L'injection non supervisée de comprimés d'hydromorphone constitue également un grave problème. Les preuves indiquent que l'injection d'opioïdes sur ordonnance augmente le risque d'infection bactérienne grave telle que l'endocardite.
Il existe plusieurs stratégies pratiques et fondées sur des données probantes que l'on peut adopter pour rendre les programmes d'approvisionnement en drogues sûres plus sécuritaires pour les patients et le public.
L'une de ces stratégies consiste à administrer sous supervision les comprimés d'hydromorphone. Des études montrent que l'administration supervisée de médicaments agonistes opioïdes réduit les méfaits du détournement et de l'injection non supervisée, tout en ayant peu d'incidence sur les taux de rétention des patients qui amorcent le traitement.

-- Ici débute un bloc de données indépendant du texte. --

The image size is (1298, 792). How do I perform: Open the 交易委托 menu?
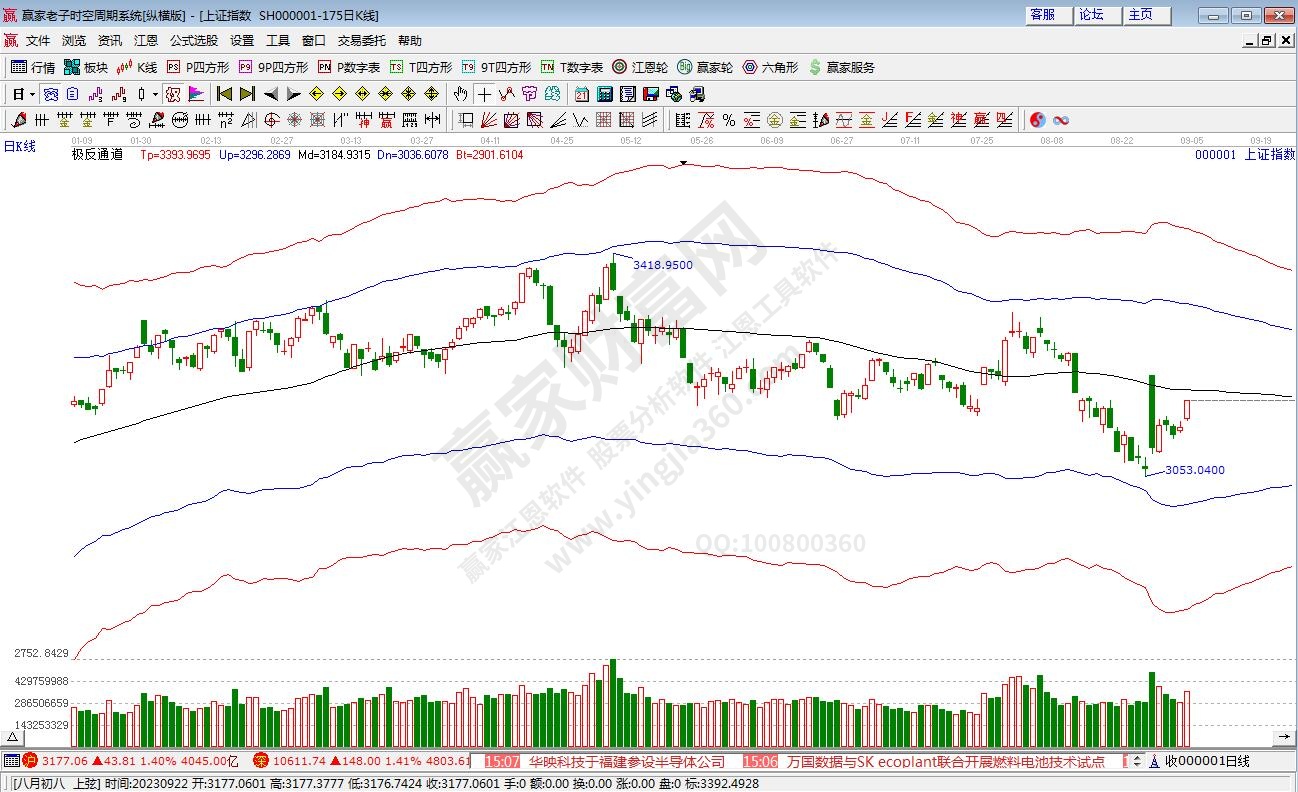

Une autre stratégie consiste à combiner l'hydromorphone à des doses optimales de médicaments agonistes opioïdes. Les médicaments agonistes opioïdes ont un effet prolongé et sont, par conséquent, plus efficaces pour soulager les symptômes de sevrage que les comprimés d'hydromorphone. Le TAO réduit également le besoin de prescrire de grandes quantités de comprimés d'hydromorphone.